### Material provided
──────────────────────────────

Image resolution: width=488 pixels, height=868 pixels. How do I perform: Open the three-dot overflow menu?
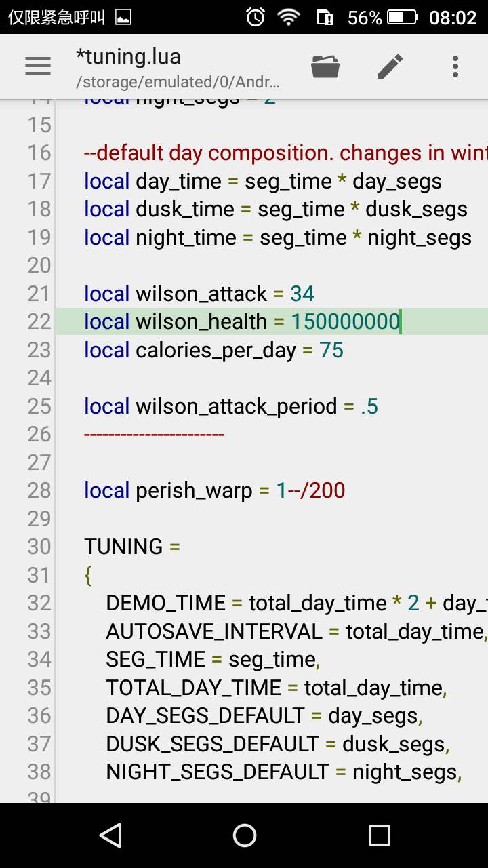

──────────────────────────────

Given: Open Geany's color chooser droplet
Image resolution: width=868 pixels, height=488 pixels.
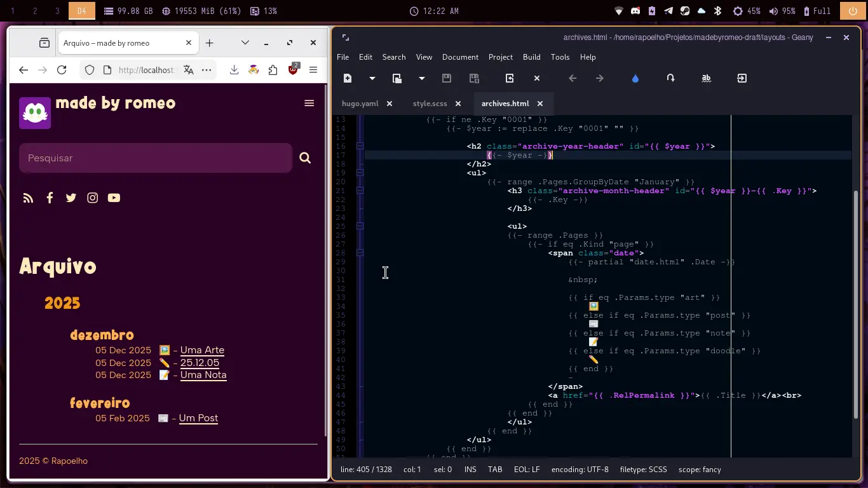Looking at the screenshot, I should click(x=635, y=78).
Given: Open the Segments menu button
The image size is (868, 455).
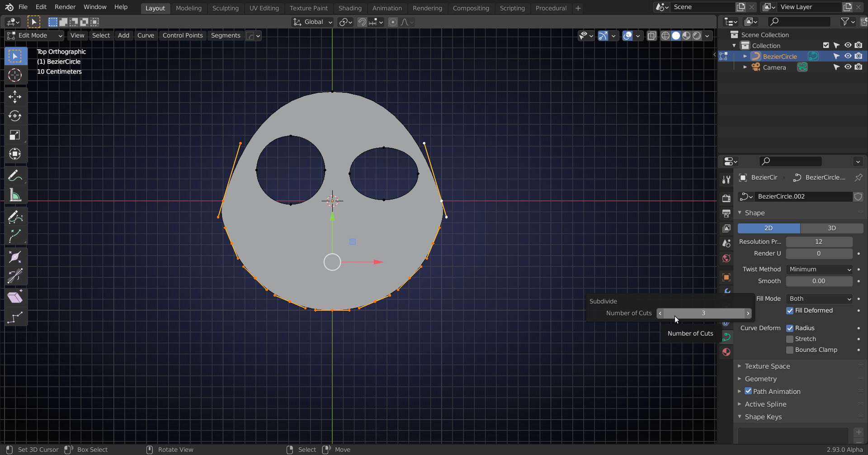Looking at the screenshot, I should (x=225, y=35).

──────────────────────────────

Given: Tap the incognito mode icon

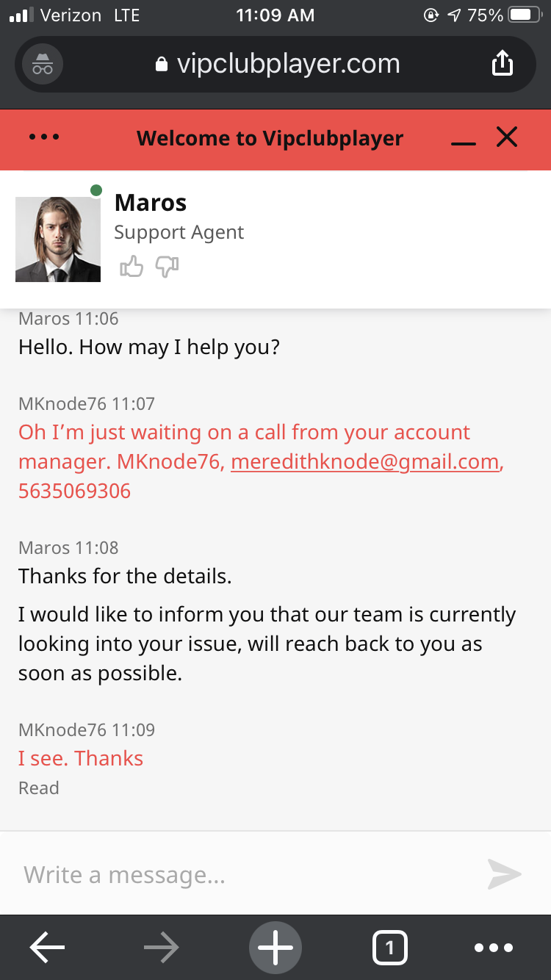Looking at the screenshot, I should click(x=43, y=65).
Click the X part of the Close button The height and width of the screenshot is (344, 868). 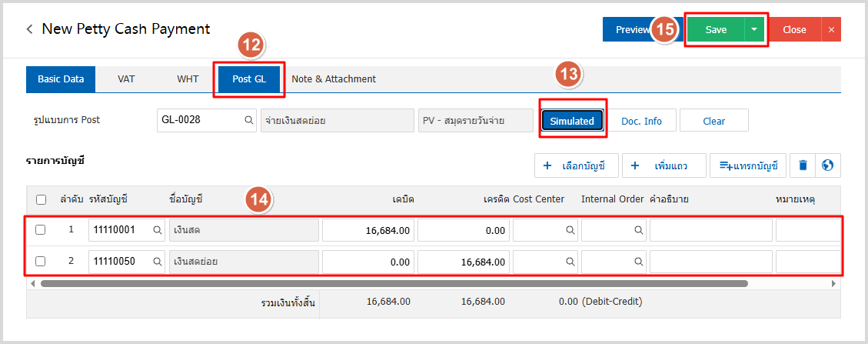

──────────────────────────────

### Exercise goal
Anywhere the listing shows the word "menu", copy the full line.

### Solution
Image resolution: width=488 pixels, height=868 pixels. How do I perform: Open the three-dot overflow menu?
Given: Open the Segments menu button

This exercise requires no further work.